Mi madre nunca regresó a vivir a Cartagena, como fue su
anhelo. Solo viajaba de vez en cuando a visitar a la familia y amigos. Sin
embargo, mantuvo fresco en su corazón el sabor caribe y disfrutó transmitiendo
a los que la rodeaban los encantos de su tierra y su comida. Su tradición oral,
cordón umbilical que la ató a sus antepasados, la esparció a los cuatro
vientos.
La muerte de la madre constituye un gran estallido, la
familia se deshace en pedazos y cada uno sigue su propio destino. Mi familia no
fue la excepción. En el camino hacia el cementerio, comprendí que mi madre era
única, la mejor, mi guerrera. Una soledad gélida sin esperanzas me envolvió. Las
lágrimas no me aliviaron. ¿Quién dijo
que llorar es empezar a consolarse? En
la soledad de mi cuarto con frecuencia escucho la bella canción El Moldava, que ejerce en mí el efecto
de bálsamo. Es el segundo poema sinfónico de Mi Patria, conjunto de seis, basado en temas, ritmos y melodías del
folklore de la República Checa, país natal de su compositor Bedrich Smetana.

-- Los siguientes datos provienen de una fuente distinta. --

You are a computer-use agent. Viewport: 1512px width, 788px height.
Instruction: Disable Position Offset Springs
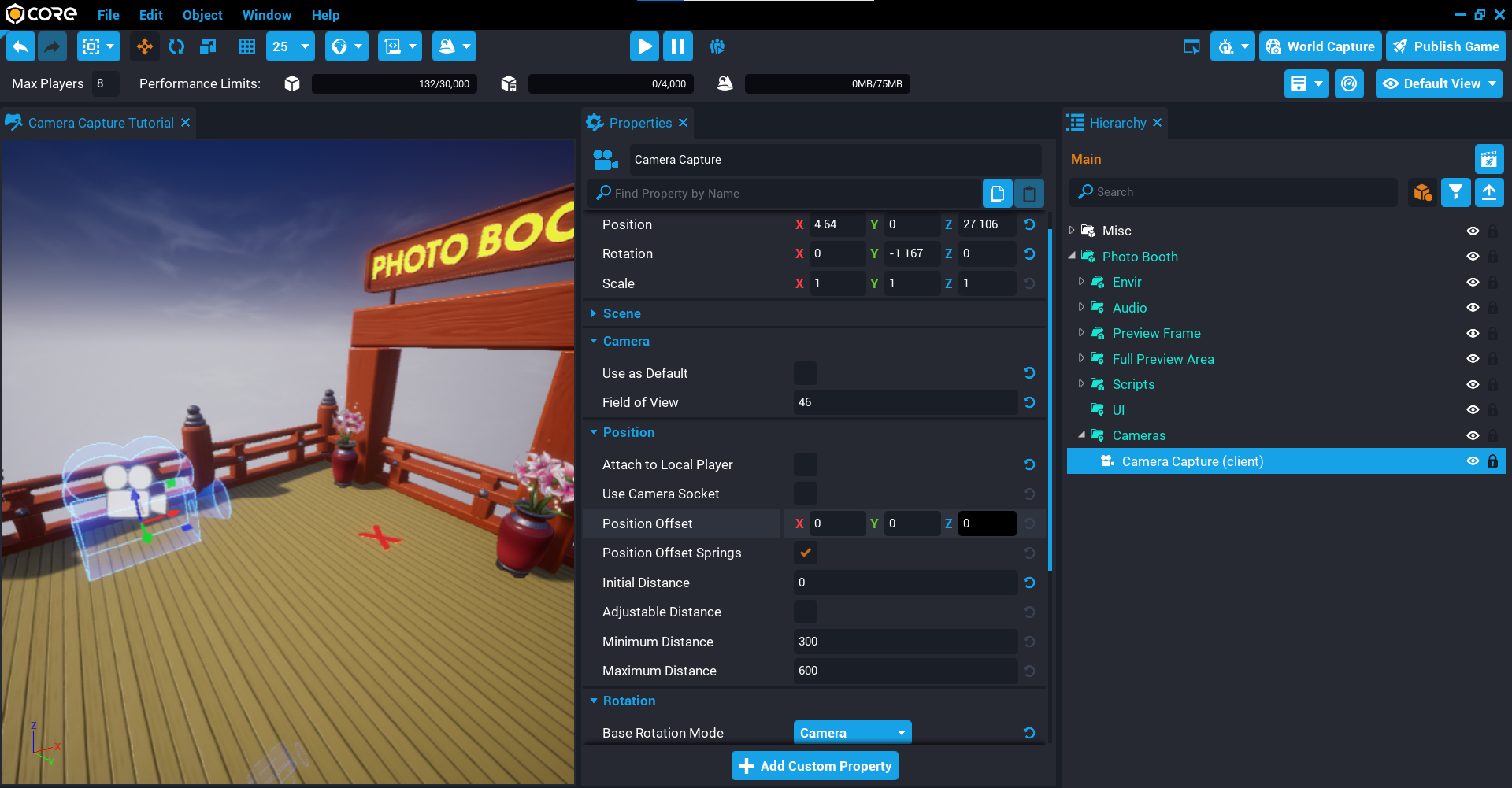point(805,553)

El poema sinfónico
exalta el paisaje, la historia y las leyendas de su amada ciudad Bohemia. Preciosa pieza que me define que madre al
igual que patria es lo que se habla y se canta.
Siempre recordaré los lazos
innegables que mi madre tejió para explicarme mis orígenes, mis raíces. Ya no
volveré a tenerla cerca, perdí la oportunidad de escuchar de nuevo sus palabras
susurradas a mi oído de manera tan sencilla, solo continuarán resonando en mi
mente como el aleteo lejano de un ave.